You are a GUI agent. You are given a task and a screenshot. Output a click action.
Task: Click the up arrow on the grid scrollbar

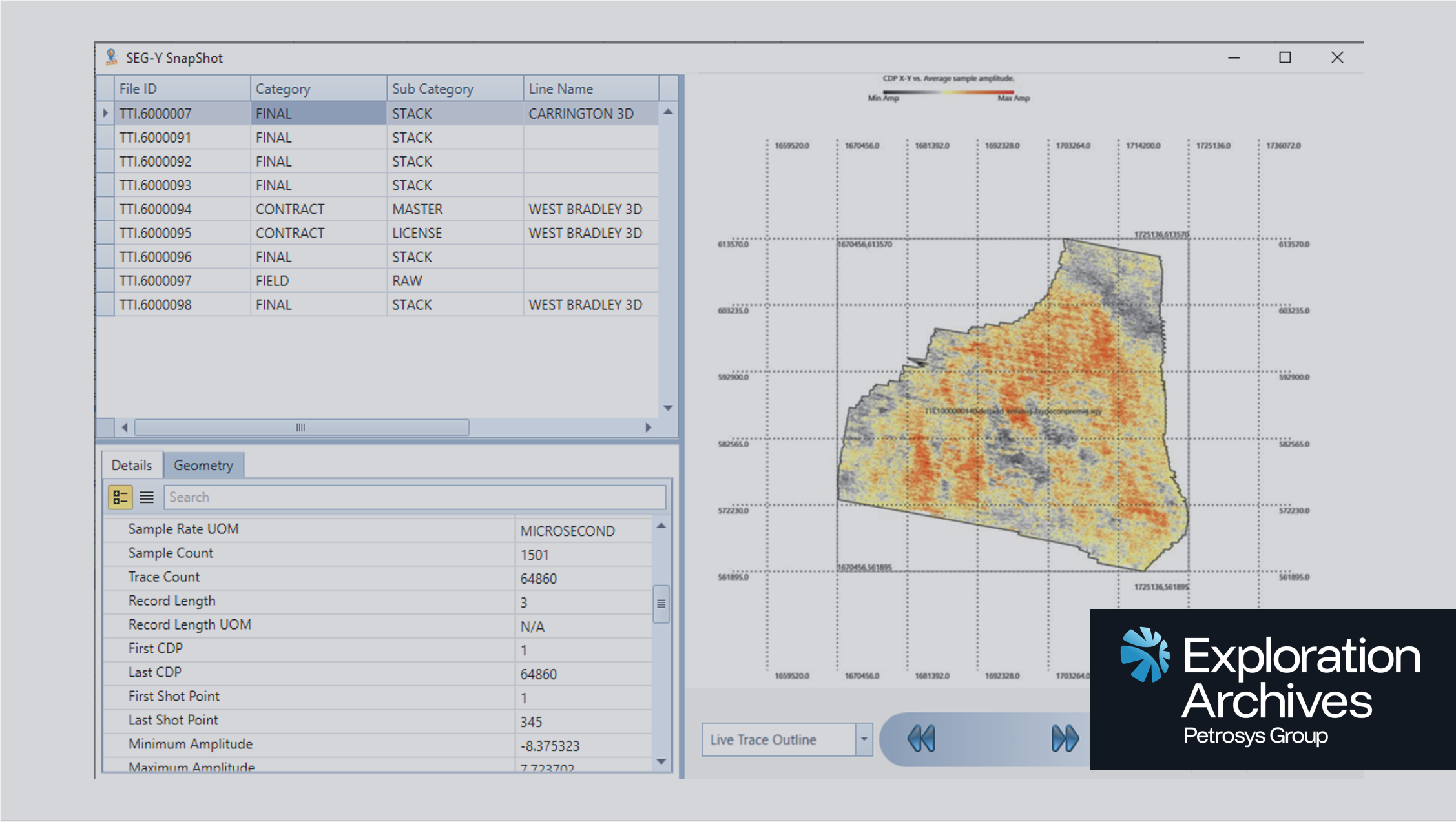[x=668, y=111]
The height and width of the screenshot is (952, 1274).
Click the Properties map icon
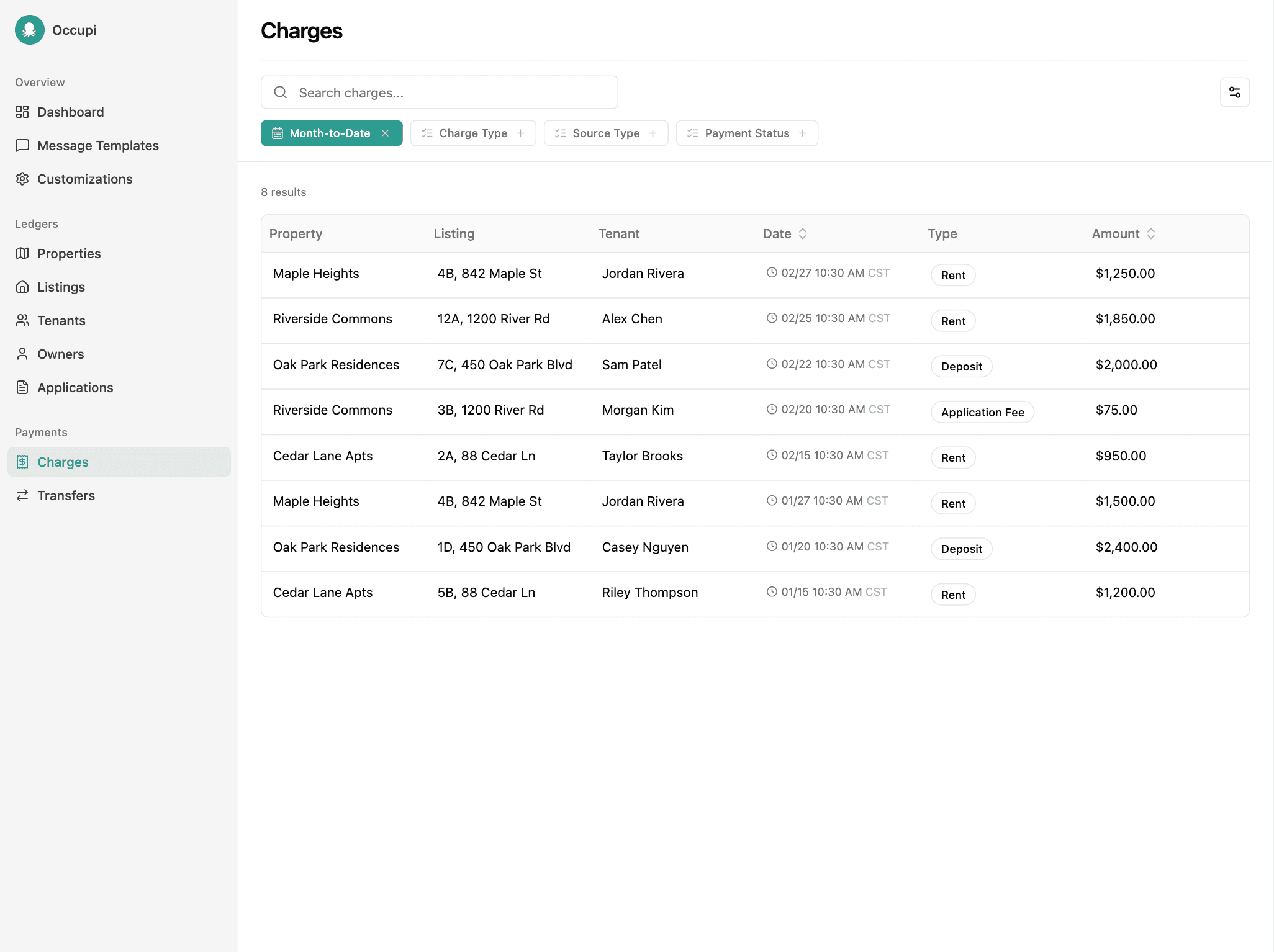[x=22, y=253]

══════════════════════════════

▶ [PROBLEM REQUIREMENTS]: Although the records contain pictures, the copy should consist of their text alone, reproduced exactly.

▶ [ANSWER]:
You are a GUI agent. You are given a task and a screenshot. Output a click action.
Task: Click the up arrow on the grid scrollbar

[x=668, y=111]
The height and width of the screenshot is (952, 1274).
Click the Properties map icon
[x=22, y=253]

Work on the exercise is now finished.